- What you have to do -
Please quote every line of the rows below word for word, leaving the pictures out.
=-=-=
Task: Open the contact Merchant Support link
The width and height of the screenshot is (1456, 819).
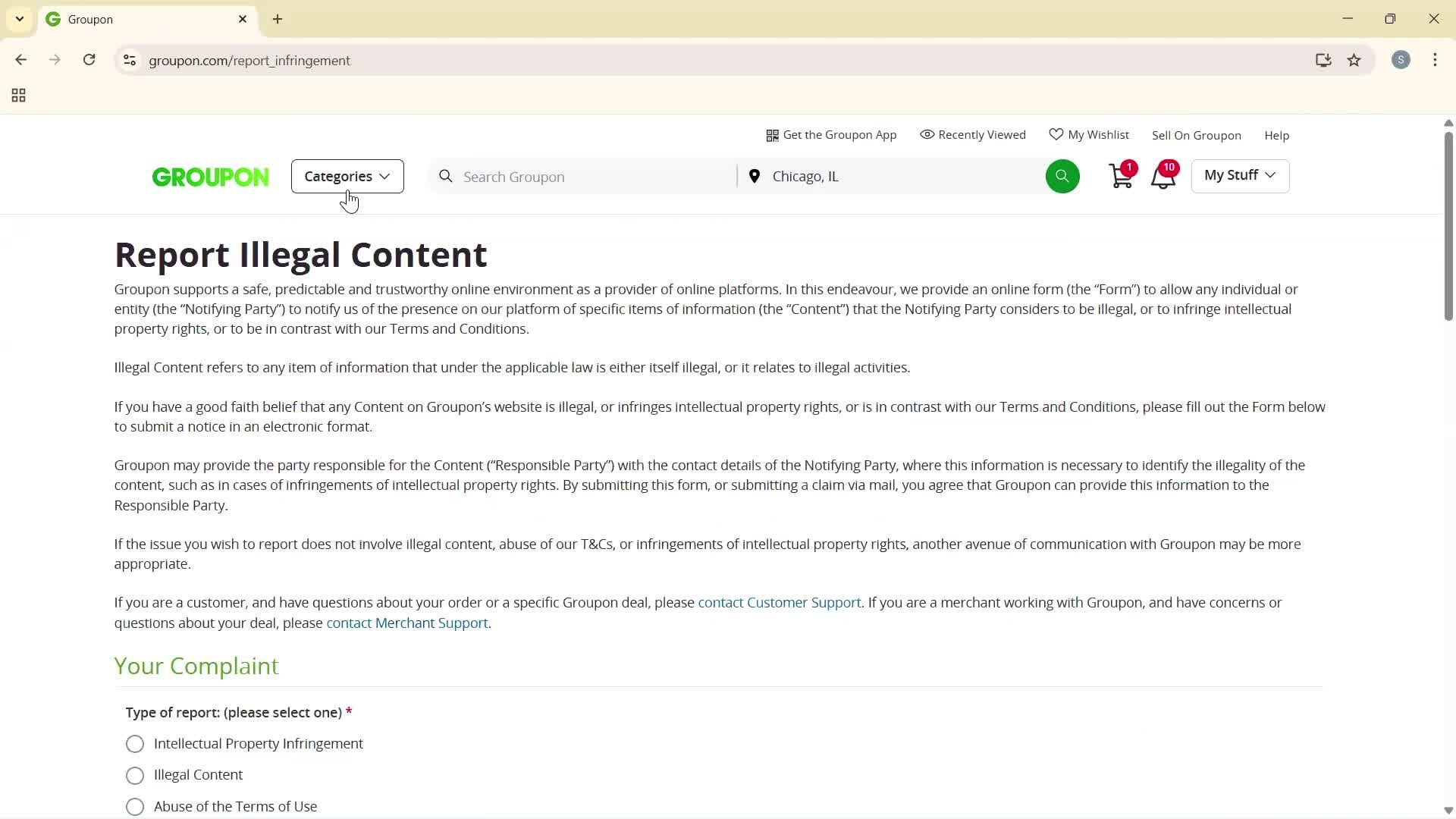Action: (x=406, y=623)
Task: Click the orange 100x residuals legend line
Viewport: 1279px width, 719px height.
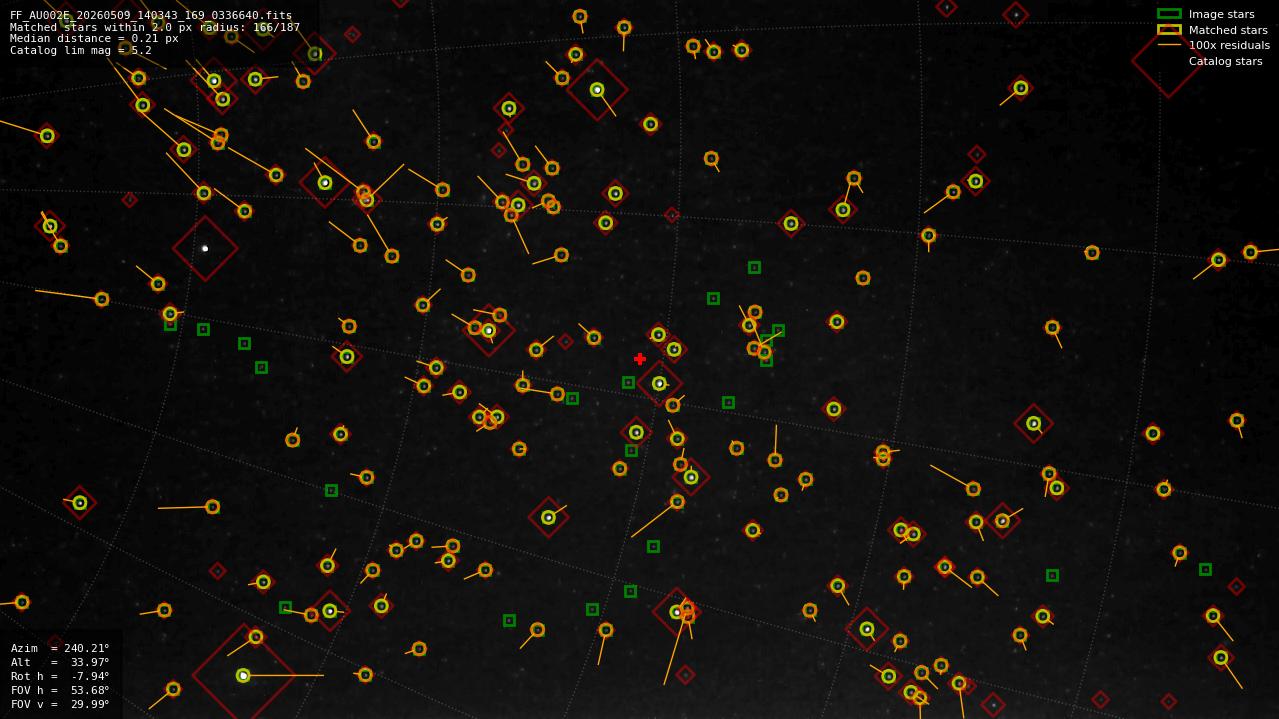Action: click(x=1169, y=45)

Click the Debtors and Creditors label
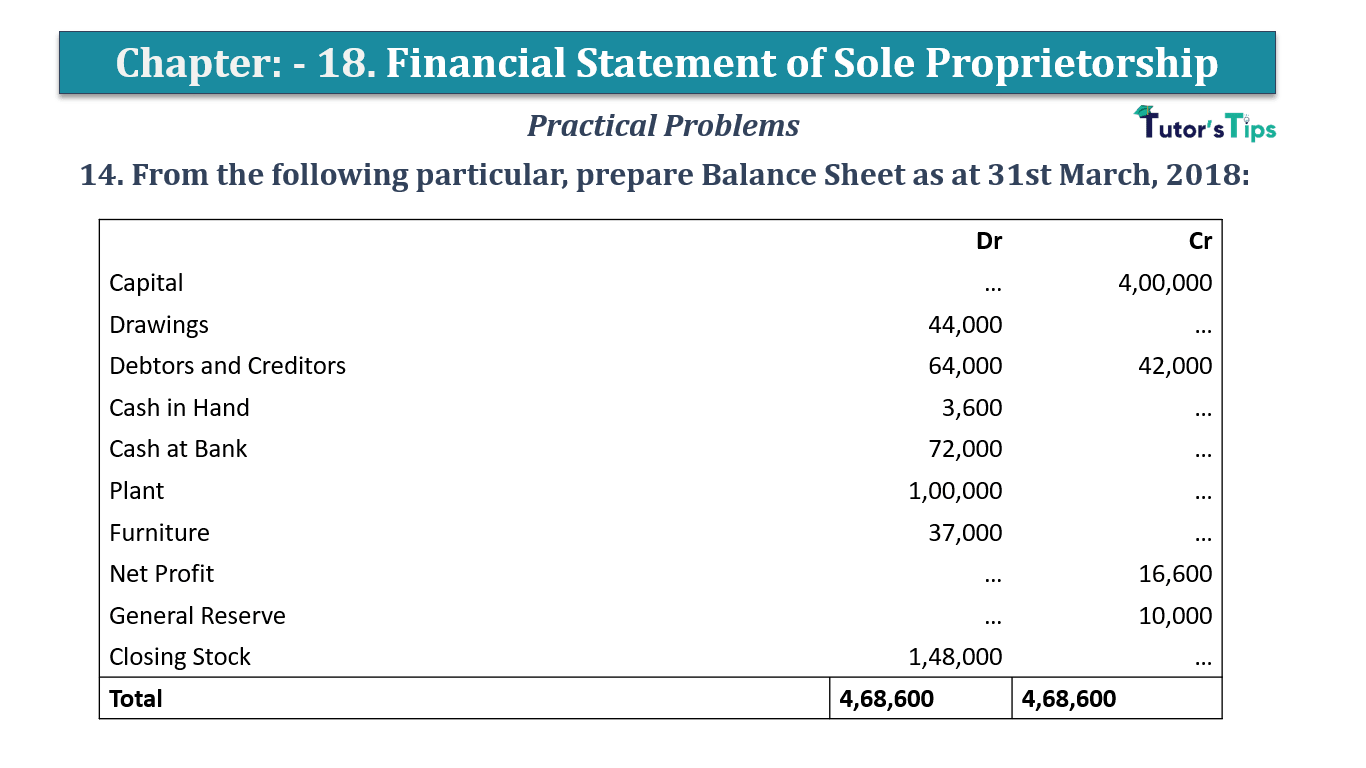[x=228, y=366]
=-=-=
- The completed task -
Task: Open the contact Merchant Support link
The width and height of the screenshot is (1456, 819).
Action: (x=406, y=623)
Task: Click the orange 100x residuals legend line
Viewport: 1279px width, 719px height.
Action: click(x=1169, y=45)

Click the Debtors and Creditors label
[x=228, y=366]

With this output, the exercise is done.